▶ REGISTROS DE ENTRADA:
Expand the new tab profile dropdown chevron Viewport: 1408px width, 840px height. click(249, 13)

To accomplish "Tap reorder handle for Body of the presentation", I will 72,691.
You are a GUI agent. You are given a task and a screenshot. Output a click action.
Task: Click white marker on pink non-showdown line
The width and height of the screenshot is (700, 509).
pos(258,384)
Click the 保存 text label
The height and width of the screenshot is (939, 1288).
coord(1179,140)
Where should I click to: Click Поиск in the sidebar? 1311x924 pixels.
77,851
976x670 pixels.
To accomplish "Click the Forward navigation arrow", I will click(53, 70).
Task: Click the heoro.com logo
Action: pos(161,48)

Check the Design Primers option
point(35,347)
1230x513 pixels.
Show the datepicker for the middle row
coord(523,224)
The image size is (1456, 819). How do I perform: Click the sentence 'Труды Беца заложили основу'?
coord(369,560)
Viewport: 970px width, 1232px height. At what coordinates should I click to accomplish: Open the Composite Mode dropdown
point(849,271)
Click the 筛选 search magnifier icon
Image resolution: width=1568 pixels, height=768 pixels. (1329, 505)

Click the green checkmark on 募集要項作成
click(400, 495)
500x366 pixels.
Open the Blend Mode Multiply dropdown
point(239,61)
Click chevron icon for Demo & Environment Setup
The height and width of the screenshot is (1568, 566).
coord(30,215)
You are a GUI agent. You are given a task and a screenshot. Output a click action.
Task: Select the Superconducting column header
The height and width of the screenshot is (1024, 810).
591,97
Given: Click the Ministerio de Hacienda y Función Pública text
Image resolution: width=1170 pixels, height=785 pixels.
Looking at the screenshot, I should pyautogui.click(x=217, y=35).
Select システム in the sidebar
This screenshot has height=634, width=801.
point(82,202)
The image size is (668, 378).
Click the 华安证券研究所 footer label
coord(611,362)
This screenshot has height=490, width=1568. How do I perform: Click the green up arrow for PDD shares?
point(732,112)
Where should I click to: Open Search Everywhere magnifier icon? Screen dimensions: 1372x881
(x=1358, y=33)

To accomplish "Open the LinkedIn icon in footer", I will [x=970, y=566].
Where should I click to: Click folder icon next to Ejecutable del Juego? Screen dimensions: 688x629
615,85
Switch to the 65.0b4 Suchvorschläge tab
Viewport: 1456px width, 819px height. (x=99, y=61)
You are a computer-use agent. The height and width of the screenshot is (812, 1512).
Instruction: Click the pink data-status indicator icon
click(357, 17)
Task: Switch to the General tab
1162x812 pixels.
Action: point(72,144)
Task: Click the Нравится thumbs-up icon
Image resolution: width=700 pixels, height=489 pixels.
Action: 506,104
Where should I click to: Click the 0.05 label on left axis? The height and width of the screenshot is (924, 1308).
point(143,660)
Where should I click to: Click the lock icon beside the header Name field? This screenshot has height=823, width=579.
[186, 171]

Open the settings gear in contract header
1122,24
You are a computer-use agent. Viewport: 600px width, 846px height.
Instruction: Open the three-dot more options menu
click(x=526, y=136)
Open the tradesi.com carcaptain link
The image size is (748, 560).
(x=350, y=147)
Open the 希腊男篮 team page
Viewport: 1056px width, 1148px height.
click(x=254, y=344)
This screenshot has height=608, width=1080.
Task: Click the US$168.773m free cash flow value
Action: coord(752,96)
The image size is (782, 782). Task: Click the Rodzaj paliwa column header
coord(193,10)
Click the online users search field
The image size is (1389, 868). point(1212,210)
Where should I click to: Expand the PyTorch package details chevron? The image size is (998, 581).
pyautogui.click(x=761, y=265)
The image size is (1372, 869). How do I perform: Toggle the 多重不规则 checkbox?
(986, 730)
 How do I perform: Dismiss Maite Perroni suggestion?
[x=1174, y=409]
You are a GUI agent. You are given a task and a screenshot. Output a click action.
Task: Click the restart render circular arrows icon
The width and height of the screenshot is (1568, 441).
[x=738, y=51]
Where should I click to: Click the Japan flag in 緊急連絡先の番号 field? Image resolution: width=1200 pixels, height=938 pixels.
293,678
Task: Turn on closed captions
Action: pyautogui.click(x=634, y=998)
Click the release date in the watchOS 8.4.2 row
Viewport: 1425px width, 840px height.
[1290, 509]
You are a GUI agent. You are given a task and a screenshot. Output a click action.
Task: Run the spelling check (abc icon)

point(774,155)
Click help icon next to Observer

▶ OBJETIVO: Presenta todas las líneas de los registros anteriores como una tabla Markdown con las columnas «Fila», con el número correlativo, y «Línea», con el texto correspondiente. Omite las líneas en blanco.

▶ RESPUESTA:
| Fila | Línea |
|---|---|
| 1 | Expand the new tab profile dropdown chevron Viewport: 1408px width, 840px height. click(249, 13) |
| 2 | To accomplish "Tap reorder handle for Body of the presentation", I will 72,691. |
| 3 | You are a GUI agent. You are given a task and a screenshot. Output a click action. |
| 4 | Task: Click white marker on pink non-showdown line |
| 5 | The width and height of the screenshot is (700, 509). |
| 6 | pos(258,384) |
| 7 | Click the 保存 text label |
| 8 | The height and width of the screenshot is (939, 1288). |
| 9 | coord(1179,140) |
| 10 | Where should I click to: Click Поиск in the sidebar? 1311x924 pixels. |
| 11 | 77,851 |
| 12 | 976x670 pixels. |
| 13 | To accomplish "Click the Forward navigation arrow", I will click(53, 70). |
| 14 | Task: Click the heoro.com logo |
| 15 | Action: pos(161,48) |
| 16 | Check the Design Primers option |
| 17 | point(35,347) |
| 18 | 1230x513 pixels. |
| 19 | Show the datepicker for the middle row |
| 20 | coord(523,224) |
| 21 | The image size is (1456, 819). How do I perform: Click the sentence 'Труды Беца заложили основу'? |
| 22 | coord(369,560) |
| 23 | Viewport: 970px width, 1232px height. At what coordinates should I click to accomplish: Open the Composite Mode dropdown |
| 24 | point(849,271) |
| 25 | Click the 筛选 search magnifier icon |
| 26 | Image resolution: width=1568 pixels, height=768 pixels. (1329, 505) |
| 27 | Click the green checkmark on 募集要項作成 |
| 28 | click(400, 495) |
| 29 | 500x366 pixels. |
| 30 | Open the Blend Mode Multiply dropdown |
| 31 | point(239,61) |
| 32 | Click chevron icon for Demo & Environment Setup |
| 33 | The height and width of the screenshot is (1568, 566). |
| 34 | coord(30,215) |
| 35 | You are a GUI agent. You are given a task and a screenshot. Output a click action. |
| 36 | Task: Select the Superconducting column header |
| 37 | The height and width of the screenshot is (1024, 810). |
| 38 | 591,97 |
| 39 | Given: Click the Ministerio de Hacienda y Función Pública text |
| 40 | Image resolution: width=1170 pixels, height=785 pixels. |
| 41 | Looking at the screenshot, I should pyautogui.click(x=217, y=35). |
| 42 | Select システム in the sidebar |
| 43 | This screenshot has height=634, width=801. |
| 44 | point(82,202) |
| 45 | The image size is (668, 378). |
| 46 | Click the 华安证券研究所 footer label |
| 47 | coord(611,362) |
| 48 | This screenshot has height=490, width=1568. How do I perform: Click the green up arrow for PDD shares? |
| 49 | point(732,112) |
| 50 | Where should I click to: Open Search Everywhere magnifier icon? Screen dimensions: 1372x881 |
| 51 | (x=1358, y=33) |
| 52 | To accomplish "Open the LinkedIn icon in footer", I will [x=970, y=566]. |
| 53 | Where should I click to: Click folder icon next to Ejecutable del Juego? Screen dimensions: 688x629 |
| 54 | 615,85 |
| 55 | Switch to the 65.0b4 Suchvorschläge tab |
| 56 | Viewport: 1456px width, 819px height. (x=99, y=61) |
| 57 | You are a computer-use agent. The height and width of the screenshot is (812, 1512). |
| 58 | Instruction: Click the pink data-status indicator icon |
| 59 | click(357, 17) |
| 60 | Task: Switch to the General tab |
| 61 | 1162x812 pixels. |
| 62 | Action: point(72,144) |
| 63 | Task: Click the Нравится thumbs-up icon |
| 64 | Image resolution: width=700 pixels, height=489 pixels. |
| 65 | Action: 506,104 |
| 66 | Where should I click to: Click the 0.05 label on left axis? The height and width of the screenshot is (924, 1308). |
| 67 | point(143,660) |
| 68 | Where should I click to: Click the lock icon beside the header Name field? This screenshot has height=823, width=579. |
| 69 | [186, 171] |
| 70 | Open the settings gear in contract header |
| 71 | 1122,24 |
| 72 | You are a computer-use agent. Viewport: 600px width, 846px height. |
| 73 | Instruction: Open the three-dot more options menu |
| 74 | click(x=526, y=136) |
| 75 | Open the tradesi.com carcaptain link |
| 76 | The image size is (748, 560). |
| 77 | (x=350, y=147) |
| 78 | Open the 希腊男篮 team page |
| 79 | Viewport: 1056px width, 1148px height. |
| 80 | click(x=254, y=344) |
| 81 | This screenshot has height=608, width=1080. |
| 82 | Task: Click the US$168.773m free cash flow value |
| 83 | Action: coord(752,96) |
| 84 | The image size is (782, 782). Task: Click the Rodzaj paliwa column header |
| 85 | coord(193,10) |
| 86 | Click the online users search field |
| 87 | The image size is (1389, 868). point(1212,210) |
| 88 | Where should I click to: Expand the PyTorch package details chevron? The image size is (998, 581). |
| 89 | pyautogui.click(x=761, y=265) |
| 90 | The image size is (1372, 869). How do I perform: Toggle the 多重不规则 checkbox? |
| 91 | (986, 730) |
| 92 |  How do I perform: Dismiss Maite Perroni suggestion? |
| 93 | [x=1174, y=409] |
| 94 | You are a GUI agent. You are given a task and a screenshot. Output a click action. |
| 95 | Task: Click the restart render circular arrows icon |
| 96 | The width and height of the screenshot is (1568, 441). |
| 97 | [x=738, y=51] |
| 98 | Where should I click to: Click the Japan flag in 緊急連絡先の番号 field? Image resolution: width=1200 pixels, height=938 pixels. |
| 99 | 293,678 |
| 100 | Task: Turn on closed captions |
| 101 | Action: pyautogui.click(x=634, y=998) |
| 102 | Click the release date in the watchOS 8.4.2 row |
| 103 | Viewport: 1425px width, 840px height. |
| 104 | [1290, 509] |
| 105 | You are a GUI agent. You are given a task and a screenshot. Output a click action. |
| 106 | Task: Run the spelling check (abc icon) |
| 107 | point(774,155) |
| 108 | Click help icon next to Observer |